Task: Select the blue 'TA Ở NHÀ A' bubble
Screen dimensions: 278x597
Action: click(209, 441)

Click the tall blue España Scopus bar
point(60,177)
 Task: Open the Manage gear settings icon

==

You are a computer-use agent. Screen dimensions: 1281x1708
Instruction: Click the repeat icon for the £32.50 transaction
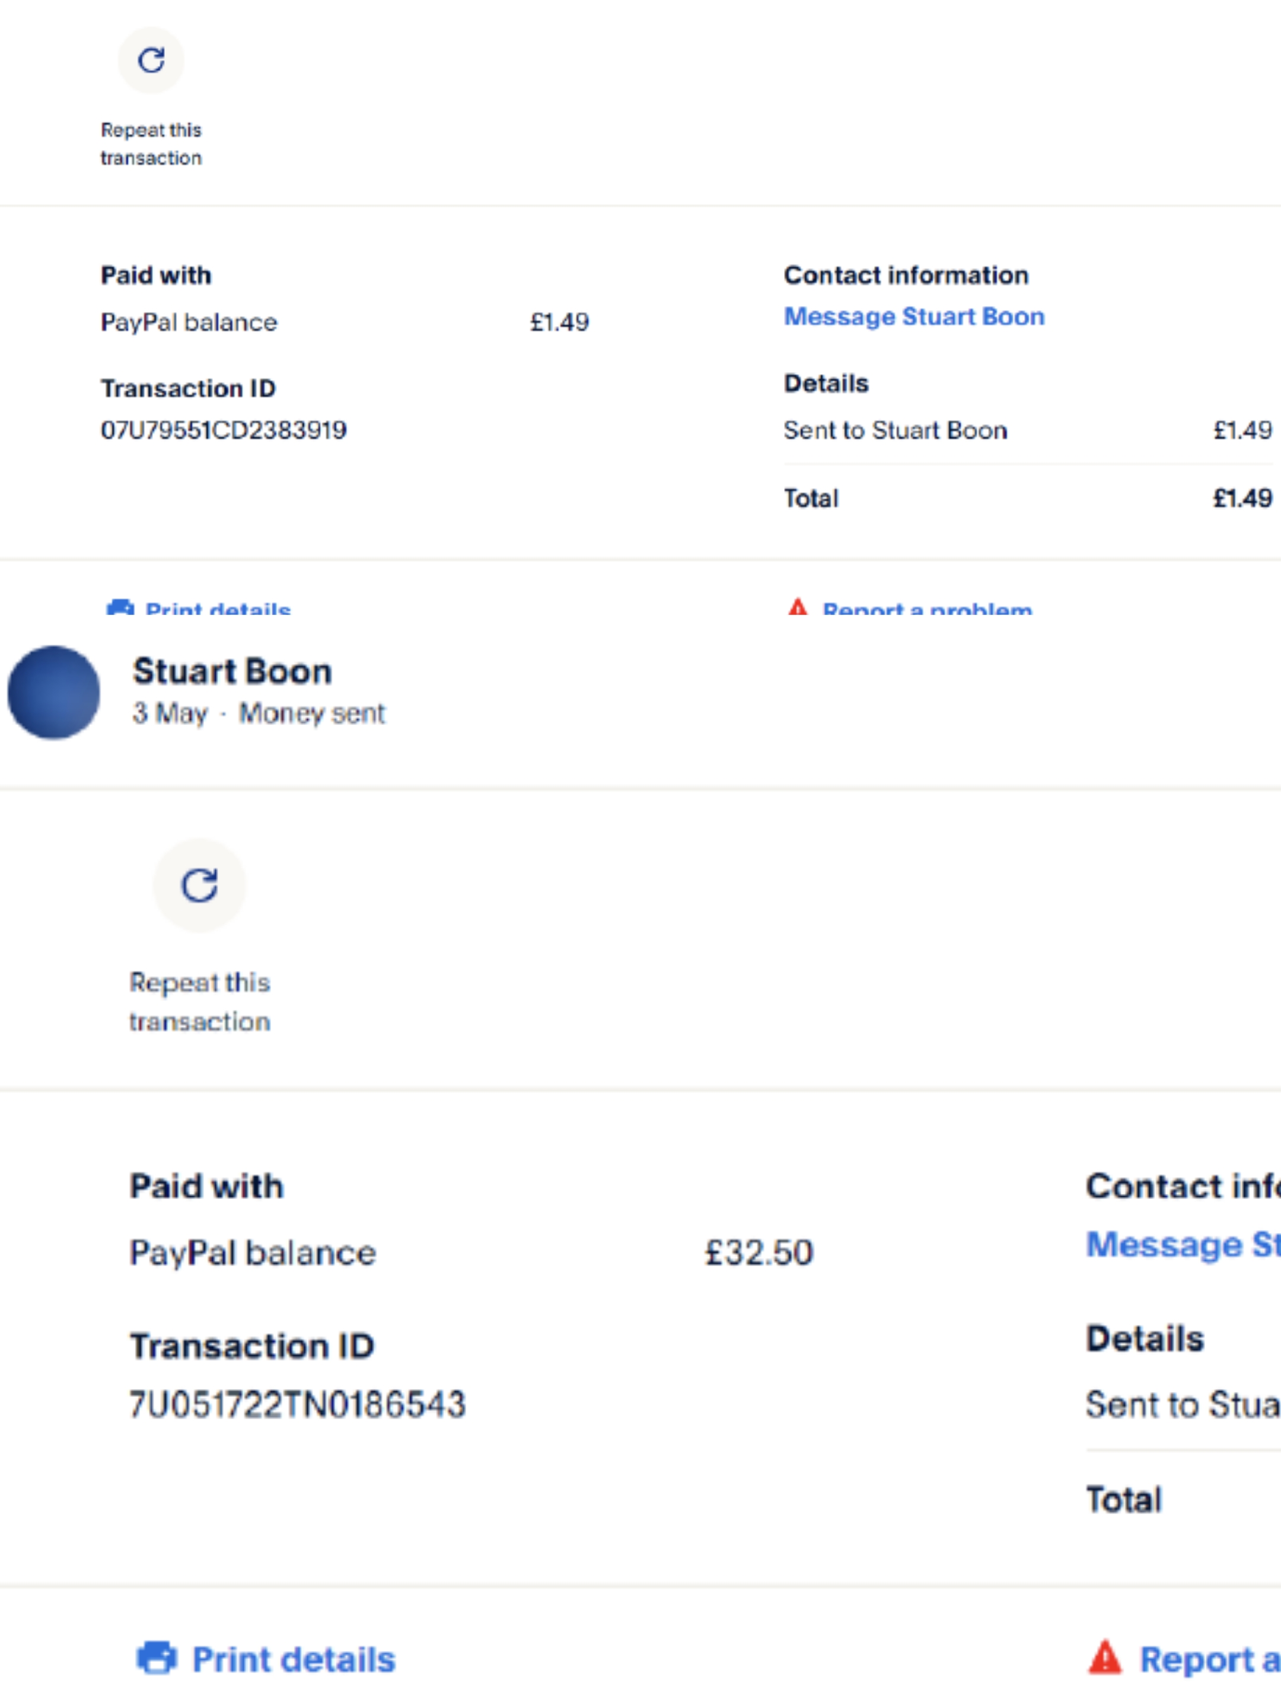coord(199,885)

**GIVEN TASK**
Edit the records starting with the line containing "Task: Select the blue 'TA Ở NHÀ A' bubble" and going on through the line containing "Task: Open the Manage gear settings icon" by changing "blue" to "purple" and keeping everything else unchanged. Give only those lines.

**FINAL ANSWER**
Task: Select the purple 'TA Ở NHÀ A' bubble
Screen dimensions: 278x597
Action: click(209, 441)

Click the tall purple España Scopus bar
point(60,177)
 Task: Open the Manage gear settings icon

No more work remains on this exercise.